La distinction clé est entre les systèmes optimisés pour la rétention à court terme et les systèmes qui évoluent grâce à l'émergence à long terme. Dans les systèmes émergents, la valeur est de plus en plus créée par les interactions des joueurs plutôt que d'être distribuée par des récompenses fixes, réduisant ainsi la dépendance aux incitations externes.
À ce stade, même l'idée de "vérité" devient plus complexe. Dans un système conçu, la vérité est définie par des règles. Dans un système émergent, la vérité se reflète dans les résultats—ce qui se passe réellement à travers l'interaction au fil du temps.
La vérification change également en conséquence. Il ne s'agit plus seulement de valider des transactions, mais de déterminer si le système continue à produire une valeur authentique, non auto-référentielle.

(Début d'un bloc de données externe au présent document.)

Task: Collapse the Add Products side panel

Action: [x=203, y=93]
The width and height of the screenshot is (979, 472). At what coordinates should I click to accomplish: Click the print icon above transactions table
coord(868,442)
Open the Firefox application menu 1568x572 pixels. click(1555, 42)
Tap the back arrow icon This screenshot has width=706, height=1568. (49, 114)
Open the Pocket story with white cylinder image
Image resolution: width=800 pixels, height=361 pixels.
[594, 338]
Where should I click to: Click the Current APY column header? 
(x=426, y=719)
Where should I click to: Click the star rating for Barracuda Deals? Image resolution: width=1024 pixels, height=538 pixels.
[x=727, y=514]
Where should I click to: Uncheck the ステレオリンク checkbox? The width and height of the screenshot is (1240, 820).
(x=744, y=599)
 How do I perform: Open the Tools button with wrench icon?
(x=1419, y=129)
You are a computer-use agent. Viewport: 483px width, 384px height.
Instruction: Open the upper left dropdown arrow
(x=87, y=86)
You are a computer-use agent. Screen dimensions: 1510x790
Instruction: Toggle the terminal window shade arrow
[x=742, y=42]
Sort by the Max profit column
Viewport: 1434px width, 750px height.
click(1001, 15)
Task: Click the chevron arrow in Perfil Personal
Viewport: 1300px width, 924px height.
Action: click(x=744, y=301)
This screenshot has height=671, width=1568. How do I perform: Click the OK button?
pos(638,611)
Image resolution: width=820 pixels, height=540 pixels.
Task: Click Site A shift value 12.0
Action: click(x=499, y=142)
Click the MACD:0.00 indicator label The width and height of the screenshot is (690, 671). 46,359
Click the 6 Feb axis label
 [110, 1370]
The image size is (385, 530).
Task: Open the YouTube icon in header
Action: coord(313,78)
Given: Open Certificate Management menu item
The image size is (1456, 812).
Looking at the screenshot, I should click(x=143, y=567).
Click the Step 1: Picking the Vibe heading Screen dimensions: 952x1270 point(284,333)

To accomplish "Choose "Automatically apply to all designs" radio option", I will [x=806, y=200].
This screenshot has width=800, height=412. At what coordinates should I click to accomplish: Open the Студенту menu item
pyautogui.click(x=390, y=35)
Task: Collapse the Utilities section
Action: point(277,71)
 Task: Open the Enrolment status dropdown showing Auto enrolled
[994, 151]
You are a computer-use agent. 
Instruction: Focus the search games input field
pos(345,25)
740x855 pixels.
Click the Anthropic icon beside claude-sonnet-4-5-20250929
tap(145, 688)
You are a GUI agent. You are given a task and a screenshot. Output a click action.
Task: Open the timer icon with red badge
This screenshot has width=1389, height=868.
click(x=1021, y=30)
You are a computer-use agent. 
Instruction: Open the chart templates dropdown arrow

Cela transforme l'identité même du système. Il cesse d'être un espace où les développeurs produisent du contenu et les joueurs le consomment, et devient plutôt un environnement où les joueurs co-créent activement l'expérience.
Si Pixels va plus loin dans cette direction, il n'aurait pas besoin de concevoir constamment de nouvelles mécaniques de jeu. Au lieu de cela, il se concentrerait sur l'ajustement des primitives de base—ressources, contraintes et règles d'interaction—pour élargir la gamme des comportements possibles.
La difficulté est que l'émergence s'accompagne d'imprévisibilité. Et lorsque de la valeur économique réelle est impliquée, l'imprévisibilité peut mener à l'instabilité. Si les joueurs découvrent des stratégies dominantes non intentionnelles, le système doit décider si c'est de l'innovation ou de l'exploitation. Et si une intervention est nécessaire, cela soulève la question de savoir si cela compromet la cohérence ou la "vérité" du système.
En fin de compte, c'est le compromis central auquel Pixels est confronté : maintenir suffisamment de contrôle pour assurer la stabilité tout en laissant suffisamment de liberté pour que l'émergence se produise.
La question plus profonde est de savoir si Pixels a l'intention de devenir un système véritablement émergent, ou s'il vise seulement à simuler suffisamment d'émergence pour maintenir l'engagement. Et s'il va plus loin, s'il est prêt à accepter que certaines parties du système deviennent véritablement imprévisibles, voire partiellement incontrôlables.